If all went well, the REST resource should be available at http://localhost:8080/persistentTimers/timers using the POST method. Once we access it, the request will trigger a timer scheduled to fire every 10 seconds. After a while, you should be able to see messages like these in the console output:

… Timer scheduled to fire every 10 seconds
… Timer triggered at Tue Aug 23 10:49:52 CEST 2016
… Timer triggered at Tue Aug 23 10:50:01 CEST 2016

At this stage, there is one step missing to make the timers persistent. Can you guess what it is?

Yes, we need to run at least one more Payara Micro instance to form a cluster with the first one. Without other members in the cluster, any persistent timer would be forgotten after a restart.
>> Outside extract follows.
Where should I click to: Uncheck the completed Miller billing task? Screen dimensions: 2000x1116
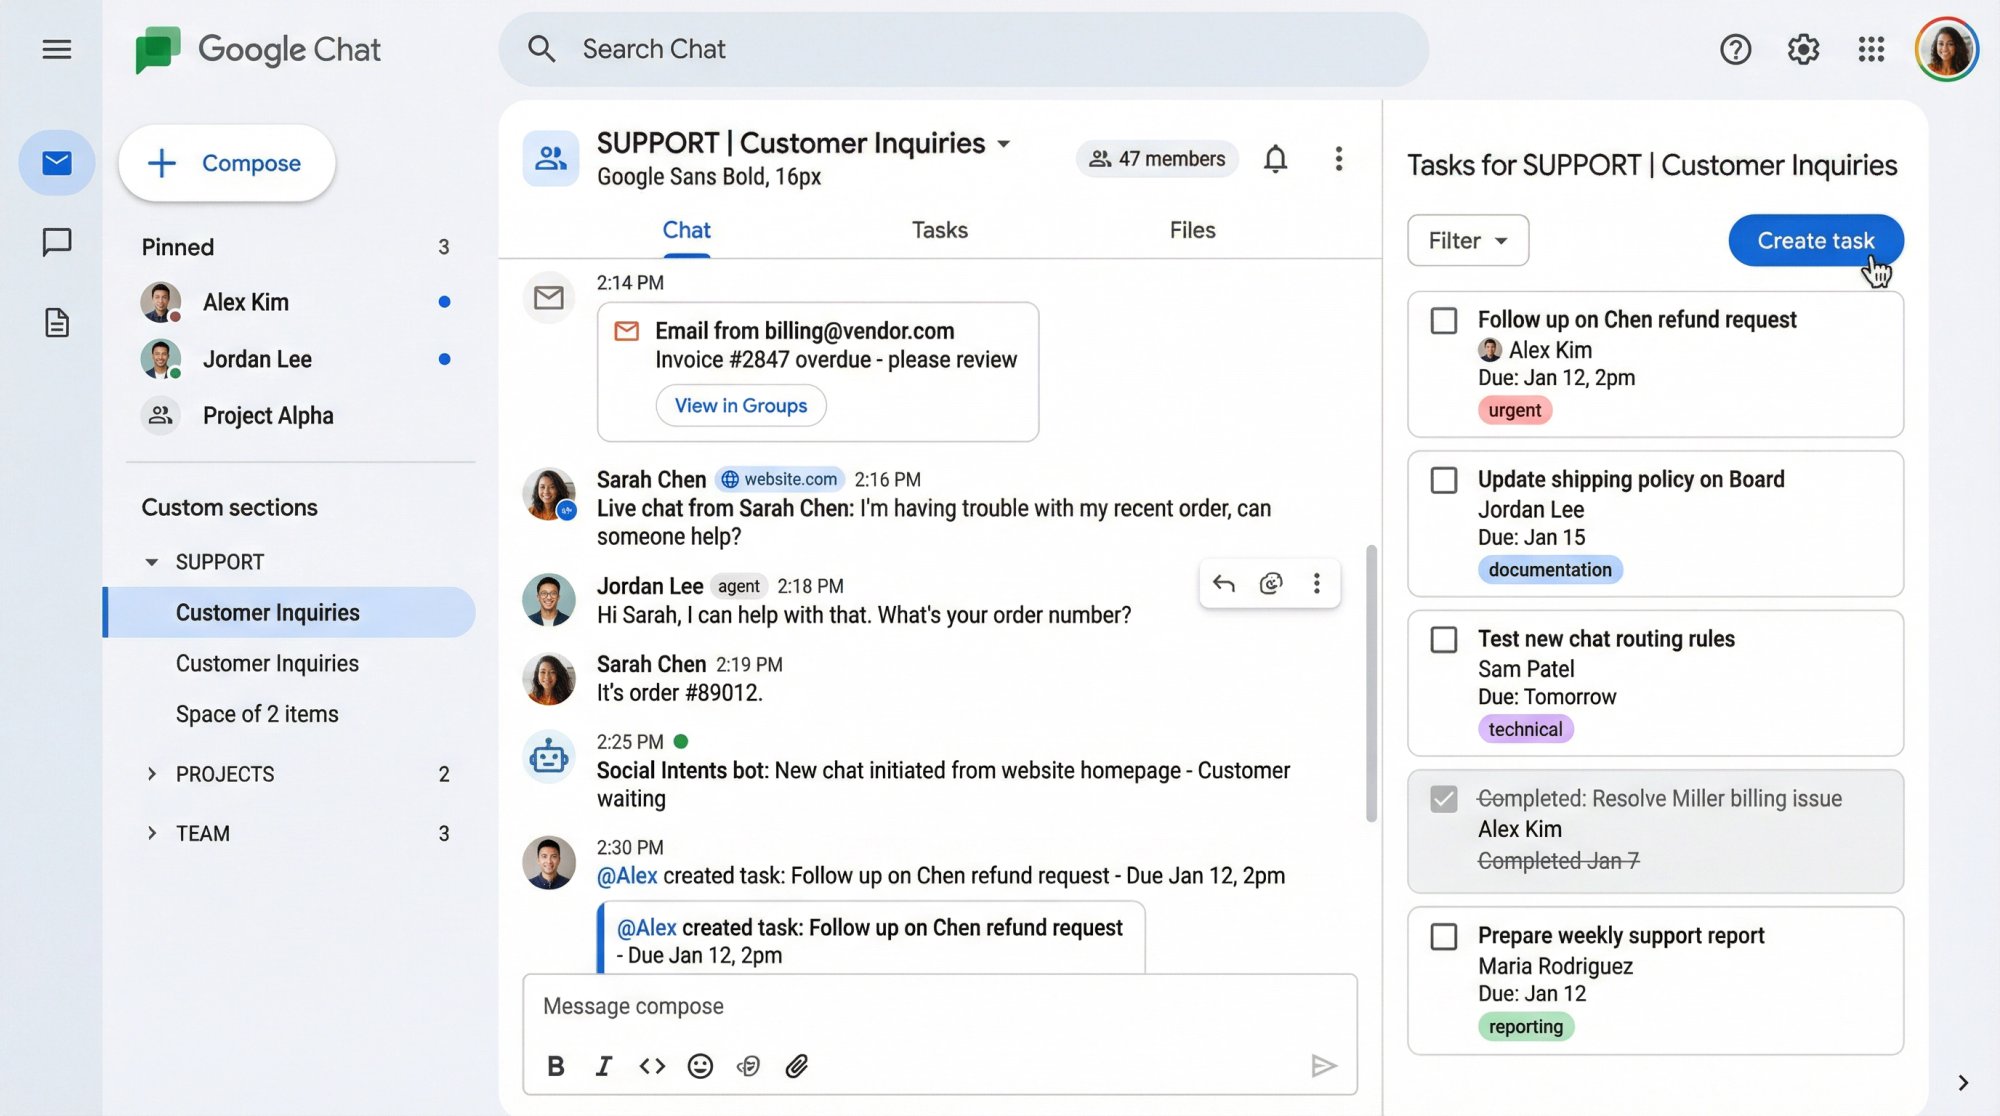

Therefore, we need to execute the following command to bring up one more Payara Micro instance and bind it automatically to a free HTTP port:

 

java -jar payara-micro.jar --name payara2 --autoBindHttp --deploy persistentTimers.war

 

 

In fact, it is not necessary that our application is deployed on these additional instances, nor it is needed to give them a name. Therefore, the following command would be enough to provide the persistent storage for the Hazelcast based persistent timer:

 
java -jar payara-micro.jar –-autoBindHttp
 

Now, we are ready to demonstrate that the timers are really being persisted. When we shutdown and restart our first instance of Payara Micro with the name payara1, we should see in the console output that the previously scheduled timer is being scheduled automatically:

… ==> Restoring Timers ...
… EJB Timers owned by this server will be restored when timeout beans are loaded
… <== ... Timers Restored
… Timer triggered at Tue Aug 23 11:21:41 CEST 2016
… Timer triggered at Tue Aug 23 11:21:51 CEST 2016

Note that Payara Micro doesn't support all of the features of persistent timers. It only ensures that the timer is persisted for a single instance that created it until it's restarted under the same name. Timers are not replicated on other instances and are not coordinated across a Payara Micro cluster.

Conclusion

Hazelcast integration into Payara Micro provides means to build many useful features easily and reliably. Besides providing persistence for EJB Timers, it also powers HTTP and EJB session replication and distributed cache services using JCache API. Hazelcast is also at the core of theCDI event bus

Support for persistent timers still doesn't mean that persistent timers will be coordinated across the Payara Micro cluster. But it does mean there is no additional dependency required to provide the persistent storage. And this is one of the reasons we could finally remove the embedded Derby database from Payara Micro and reduce its size and footprint even more!